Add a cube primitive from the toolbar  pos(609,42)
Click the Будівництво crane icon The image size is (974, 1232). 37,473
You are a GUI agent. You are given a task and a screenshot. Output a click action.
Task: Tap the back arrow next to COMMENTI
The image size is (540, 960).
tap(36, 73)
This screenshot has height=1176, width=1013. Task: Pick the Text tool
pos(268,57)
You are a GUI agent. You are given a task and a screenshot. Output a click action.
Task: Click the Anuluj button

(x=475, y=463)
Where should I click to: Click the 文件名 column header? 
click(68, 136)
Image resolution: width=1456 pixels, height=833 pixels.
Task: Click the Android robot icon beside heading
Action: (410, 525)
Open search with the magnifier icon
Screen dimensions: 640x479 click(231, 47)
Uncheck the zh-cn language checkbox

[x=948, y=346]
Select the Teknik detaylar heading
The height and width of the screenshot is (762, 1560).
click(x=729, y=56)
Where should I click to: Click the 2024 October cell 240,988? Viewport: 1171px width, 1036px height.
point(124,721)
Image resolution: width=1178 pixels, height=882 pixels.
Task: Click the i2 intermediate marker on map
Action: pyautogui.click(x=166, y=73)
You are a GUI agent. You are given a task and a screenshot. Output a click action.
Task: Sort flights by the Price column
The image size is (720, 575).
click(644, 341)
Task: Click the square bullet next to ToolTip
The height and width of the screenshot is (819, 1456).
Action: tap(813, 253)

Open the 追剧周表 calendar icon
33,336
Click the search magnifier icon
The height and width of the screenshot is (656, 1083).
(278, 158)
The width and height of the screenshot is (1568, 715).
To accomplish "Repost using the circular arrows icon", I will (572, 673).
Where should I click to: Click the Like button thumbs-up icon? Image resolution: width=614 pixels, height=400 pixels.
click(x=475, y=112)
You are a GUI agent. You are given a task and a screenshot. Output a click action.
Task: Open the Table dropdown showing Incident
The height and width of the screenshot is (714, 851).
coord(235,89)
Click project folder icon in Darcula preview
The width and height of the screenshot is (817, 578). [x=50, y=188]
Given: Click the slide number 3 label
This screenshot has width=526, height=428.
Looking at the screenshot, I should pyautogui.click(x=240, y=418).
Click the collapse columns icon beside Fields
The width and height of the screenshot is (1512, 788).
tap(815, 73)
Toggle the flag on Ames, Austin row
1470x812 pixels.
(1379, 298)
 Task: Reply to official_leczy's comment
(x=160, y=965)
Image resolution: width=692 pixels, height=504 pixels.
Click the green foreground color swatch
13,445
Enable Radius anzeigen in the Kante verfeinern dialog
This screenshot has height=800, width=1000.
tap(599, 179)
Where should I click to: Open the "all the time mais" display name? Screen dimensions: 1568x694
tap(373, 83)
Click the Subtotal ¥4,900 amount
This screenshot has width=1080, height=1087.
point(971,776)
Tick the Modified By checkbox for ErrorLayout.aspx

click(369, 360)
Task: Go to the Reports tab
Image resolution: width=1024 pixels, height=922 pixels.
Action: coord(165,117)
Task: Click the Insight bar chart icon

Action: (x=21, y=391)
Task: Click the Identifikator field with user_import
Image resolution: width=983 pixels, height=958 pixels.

━━━━━━━━━━━━━━━━

• _Objective_:
Copy out all of the data above, keeping every line and character unchanged.

• _Written response_:
Add a cube primitive from the toolbar  pos(609,42)
Click the Будівництво crane icon The image size is (974, 1232). 37,473
You are a GUI agent. You are given a task and a screenshot. Output a click action.
Task: Tap the back arrow next to COMMENTI
The image size is (540, 960).
tap(36, 73)
This screenshot has height=1176, width=1013. Task: Pick the Text tool
pos(268,57)
You are a GUI agent. You are given a task and a screenshot. Output a click action.
Task: Click the Anuluj button

(x=475, y=463)
Where should I click to: Click the 文件名 column header? 
click(68, 136)
Image resolution: width=1456 pixels, height=833 pixels.
Task: Click the Android robot icon beside heading
Action: (410, 525)
Open search with the magnifier icon
Screen dimensions: 640x479 click(231, 47)
Uncheck the zh-cn language checkbox

[x=948, y=346]
Select the Teknik detaylar heading
The height and width of the screenshot is (762, 1560).
click(x=729, y=56)
Where should I click to: Click the 2024 October cell 240,988? Viewport: 1171px width, 1036px height.
point(124,721)
Image resolution: width=1178 pixels, height=882 pixels.
Task: Click the i2 intermediate marker on map
Action: pyautogui.click(x=166, y=73)
You are a GUI agent. You are given a task and a screenshot. Output a click action.
Task: Sort flights by the Price column
The image size is (720, 575).
click(644, 341)
Task: Click the square bullet next to ToolTip
The height and width of the screenshot is (819, 1456).
Action: tap(813, 253)

Open the 追剧周表 calendar icon
33,336
Click the search magnifier icon
The height and width of the screenshot is (656, 1083).
(278, 158)
The width and height of the screenshot is (1568, 715).
To accomplish "Repost using the circular arrows icon", I will (572, 673).
Where should I click to: Click the Like button thumbs-up icon? Image resolution: width=614 pixels, height=400 pixels.
click(x=475, y=112)
You are a GUI agent. You are given a task and a screenshot. Output a click action.
Task: Open the Table dropdown showing Incident
The height and width of the screenshot is (714, 851).
coord(235,89)
Click project folder icon in Darcula preview
The width and height of the screenshot is (817, 578). [x=50, y=188]
Given: Click the slide number 3 label
This screenshot has width=526, height=428.
Looking at the screenshot, I should pyautogui.click(x=240, y=418).
Click the collapse columns icon beside Fields
The width and height of the screenshot is (1512, 788).
tap(815, 73)
Toggle the flag on Ames, Austin row
1470x812 pixels.
(1379, 298)
 Task: Reply to official_leczy's comment
(x=160, y=965)
Image resolution: width=692 pixels, height=504 pixels.
Click the green foreground color swatch
13,445
Enable Radius anzeigen in the Kante verfeinern dialog
This screenshot has height=800, width=1000.
tap(599, 179)
Where should I click to: Open the "all the time mais" display name? Screen dimensions: 1568x694
tap(373, 83)
Click the Subtotal ¥4,900 amount
This screenshot has width=1080, height=1087.
point(971,776)
Tick the Modified By checkbox for ErrorLayout.aspx

click(369, 360)
Task: Go to the Reports tab
Image resolution: width=1024 pixels, height=922 pixels.
Action: coord(165,117)
Task: Click the Insight bar chart icon

Action: (x=21, y=391)
Task: Click the Identifikator field with user_import
Image resolution: width=983 pixels, height=958 pixels.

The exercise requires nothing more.